|Ph.D Student||Altman Efrat|
|Subject||Antigen-Specific Immunomodulation for Multiple Sclerosis|
Mediated by Recombinant Antibodies Recognizing
Auto-Reactive T Cell Epitope
|Department||Department of Biology||Supervisor||Professor Yoram Reiter|
|Full Thesis text|
Multiple Sclerosis (MS) is an autoimmune disease of the CNS. The disease is characterized by demyelination, axonal damage and a variety of neurological symptoms. The disease is triggered by presentation of myelin autoantigens on MHC class II molecules by antigen-presenting cells (APC). Among the autoantigens is the Myelin Oligodendrocyte Glycoprotein (MOG). The presentation of myelin antigens leads to activation of autoreactive CD4 T cells in the periphery. After their activation, the T cells express cell surface activation markers that facilitate their extravasation across the blood-brain barrier. Upon entering the CNS, the CD4 T cells are reactivated by myelin epitopes presented by local APCs, which lead to local inflammation and activation of macrophages and microglia and the secretion of soluble mediators that cause myelin damage.
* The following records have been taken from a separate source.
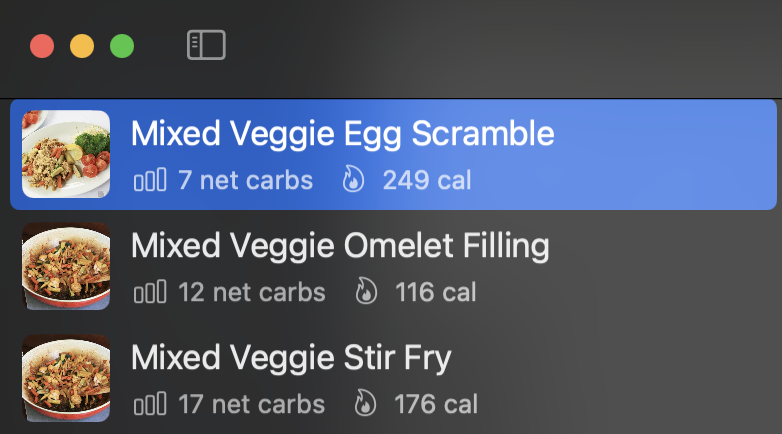Open the Mixed Veggie Omelet Filling thumbnail
Image resolution: width=782 pixels, height=434 pixels.
click(x=66, y=266)
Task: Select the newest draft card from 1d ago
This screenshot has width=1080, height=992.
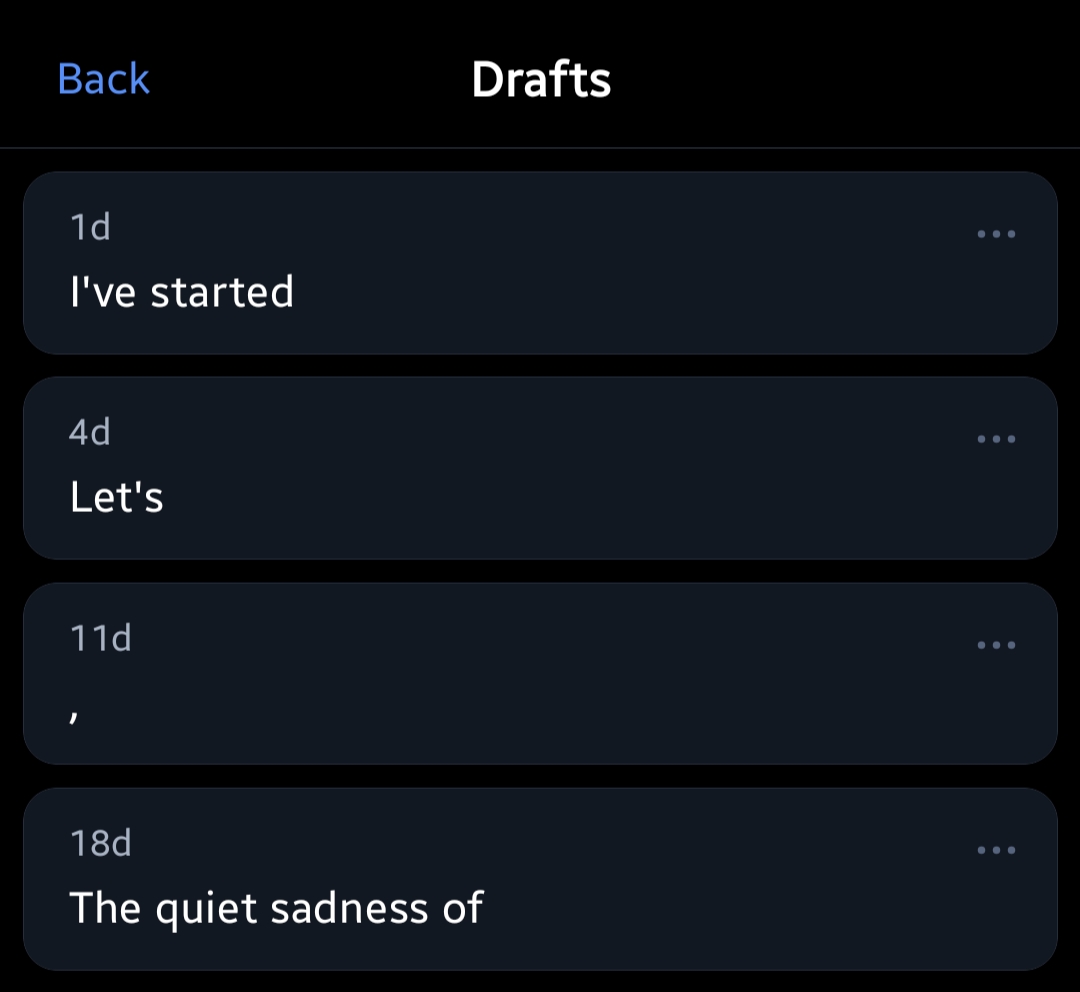Action: pyautogui.click(x=540, y=263)
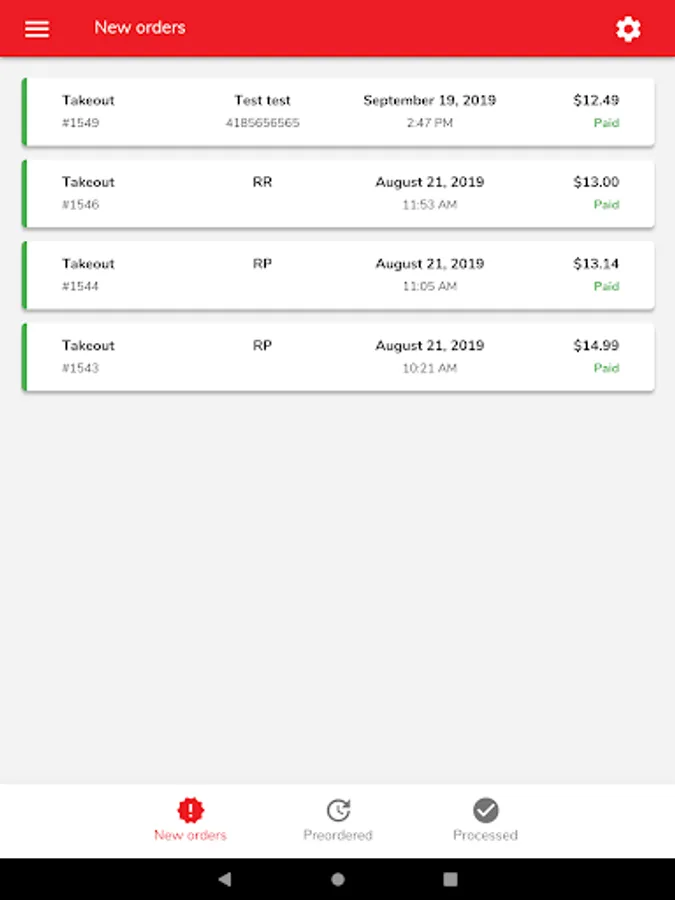675x900 pixels.
Task: Open the settings gear
Action: click(628, 29)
The main goal of this study was to generate MS-specific, recombinant antibody with MHC-restricted, peptide-specific reactivity, termed T-Cell Receptor-Like (TCRL) antibodies. Our antibodies mimic the specificity of the CD4 autoreactive T-Cell receptor, while binding MHC class II/peptide complexes in an autoantigen peptide specific, MHC restricted manner. These antibodies could be used as antigen- specific immunotherapeutic approach. Such approaches could promote the tolerance to MS antigens without generally weakening the immune system. Furthermore, it can be used as a valuable research tool to study presentation of autoimmune epitopes
We have cloned and purified a soluble recombinant HLA-DR2 molecule and loaded it with the MOG35-55 peptide. Then, we introduced the DR2/ MOG35-55 complexes to a phage display library in order to isolate the desire antibodies. The antibody clones isolated from the library screening were characterized with some of them exhibiting TCR like specificity, thus, their binding was dependent on both the DR2 and the MOG peptide for recognition. They were also able to bind native DR2/ MOG35-55 complexes as presented by APCs. Most significant, the DR2/MOG-specific TCRL antibody was capable to block the recognition between MOG35-55 pulsed DR2 positive APCs and their cognate T cell hybridoma and prevent their activation as measured by inhibition of IL-2 secretion.
In the future, the DR2/ MOG35-55 -specific TCRL antibody will be used for two major research directions; to induce antigen-specific tolerance in vivo, in the mouse model of MS (EAE) and to analyze MS epitope presentation.